Columnist Leonard David

Where Will NASA's 2020 Mars Rover Land?

Jezero Crater
NASA's Mars 2020 rover may study ancient Mars by surveying the Jezero Crater paleolake. Presented at second Mars 2020 landing site workshop. (Image credit: Tim Goudge/Brown University, et al.)

MONROVIA, California — NASA's next Mars rover may touch down in a big crater called Jezero.

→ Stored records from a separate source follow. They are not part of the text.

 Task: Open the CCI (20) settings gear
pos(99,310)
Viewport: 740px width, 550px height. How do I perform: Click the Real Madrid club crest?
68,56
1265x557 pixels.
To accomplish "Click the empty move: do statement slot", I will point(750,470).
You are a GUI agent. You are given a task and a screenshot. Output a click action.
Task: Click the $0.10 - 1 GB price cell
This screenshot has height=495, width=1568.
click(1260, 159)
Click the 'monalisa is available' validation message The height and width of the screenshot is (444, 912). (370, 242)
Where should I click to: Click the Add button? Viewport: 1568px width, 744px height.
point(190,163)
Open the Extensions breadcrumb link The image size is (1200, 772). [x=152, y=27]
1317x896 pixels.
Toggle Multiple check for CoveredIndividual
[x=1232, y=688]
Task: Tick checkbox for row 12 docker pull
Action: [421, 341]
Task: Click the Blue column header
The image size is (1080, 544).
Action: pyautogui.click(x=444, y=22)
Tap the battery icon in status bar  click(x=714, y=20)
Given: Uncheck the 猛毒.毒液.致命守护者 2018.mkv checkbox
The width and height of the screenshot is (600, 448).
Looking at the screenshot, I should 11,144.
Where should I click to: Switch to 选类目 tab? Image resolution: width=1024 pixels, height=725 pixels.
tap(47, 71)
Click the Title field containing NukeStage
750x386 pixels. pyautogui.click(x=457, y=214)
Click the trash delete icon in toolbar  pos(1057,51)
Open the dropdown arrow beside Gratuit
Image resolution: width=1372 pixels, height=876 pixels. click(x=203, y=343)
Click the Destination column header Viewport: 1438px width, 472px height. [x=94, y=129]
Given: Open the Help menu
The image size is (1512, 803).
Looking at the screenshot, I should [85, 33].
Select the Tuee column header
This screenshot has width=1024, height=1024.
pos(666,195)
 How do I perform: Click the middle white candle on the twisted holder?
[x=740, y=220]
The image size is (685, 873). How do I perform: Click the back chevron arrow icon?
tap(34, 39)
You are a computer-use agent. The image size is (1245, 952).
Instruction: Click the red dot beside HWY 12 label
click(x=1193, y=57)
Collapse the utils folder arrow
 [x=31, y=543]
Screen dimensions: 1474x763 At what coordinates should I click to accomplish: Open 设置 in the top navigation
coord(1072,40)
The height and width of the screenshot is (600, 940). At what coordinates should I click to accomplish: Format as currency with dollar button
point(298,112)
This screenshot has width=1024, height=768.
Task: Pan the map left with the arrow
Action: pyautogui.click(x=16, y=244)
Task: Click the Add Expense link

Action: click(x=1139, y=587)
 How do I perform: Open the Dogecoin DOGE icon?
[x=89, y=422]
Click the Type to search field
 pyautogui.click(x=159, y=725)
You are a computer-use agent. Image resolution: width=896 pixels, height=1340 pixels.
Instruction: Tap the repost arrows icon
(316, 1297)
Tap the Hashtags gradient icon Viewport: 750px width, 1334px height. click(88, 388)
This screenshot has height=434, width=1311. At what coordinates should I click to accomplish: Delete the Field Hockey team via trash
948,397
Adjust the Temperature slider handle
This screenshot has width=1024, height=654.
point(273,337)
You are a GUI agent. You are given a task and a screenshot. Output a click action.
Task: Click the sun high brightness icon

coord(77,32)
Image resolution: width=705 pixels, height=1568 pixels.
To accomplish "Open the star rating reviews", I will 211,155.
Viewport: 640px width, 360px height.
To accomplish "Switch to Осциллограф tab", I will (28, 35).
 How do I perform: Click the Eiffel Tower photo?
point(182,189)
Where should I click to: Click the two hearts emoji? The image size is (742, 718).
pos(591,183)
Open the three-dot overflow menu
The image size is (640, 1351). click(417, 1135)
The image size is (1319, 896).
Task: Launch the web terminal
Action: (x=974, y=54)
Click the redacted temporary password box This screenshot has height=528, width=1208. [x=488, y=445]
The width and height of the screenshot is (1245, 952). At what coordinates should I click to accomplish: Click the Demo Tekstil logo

The 28-mile-wide (45 kilometers) Jezero Crater emerged as the frontrunner among 30 or so potential locales during the second landing-site workshop for NASA's 2020 Mars rover mission, which about 200 scientists and engineers attended here from Aug. 4 through Aug. 6.

Jezero is rich in clay minerals and once harbored a basin lake and drainage network that covered a huge catchment area, scientists say. The crater is therefore a rover's paradise of mineralogy and geochemistry, as well as a prospective astrobiological treasure trove: Martian life may have developed in Jezero, since it is believed the lake was long lived. [‪NASA's Mars Rover 2020 Mission in Pictures]

Researchers think that, by zeroing in on Jezero Crater — once considered as a touchdown site for NASA's Curiosity rover, which is currently surveying the 96-mile-wide (154 km) Gale Crater — the Mars 2020 mission could study and cache samples from one of the most intriguing regions of the Red Planet.

Scientists and engineers gathered at an August 2015 workshop to assess where NASA should send its 2020 Mars rover. (Image credit: NASA/JPL)

All that being said, Jezero Crater is merely the top candidate for now, not the official landing site. There will be more discussion and debate, and things could change between now and the rover's planned 2020 launch, said John Grant, co-chairman of the Mars Landing Site Steering Committee and a geologist at the Center for Earth and Planetary Studies at the Smithsonian's National Air and Space Museum in Washington, D.C.

"The [final] site would probably be selected in 2018, after a fourth workshop," Grant told

"However, if there are reasons to delay selection" due to ongoing certification work or science interpretations, Grant said, "there could be a fifth workshop, with final site selection in 2019."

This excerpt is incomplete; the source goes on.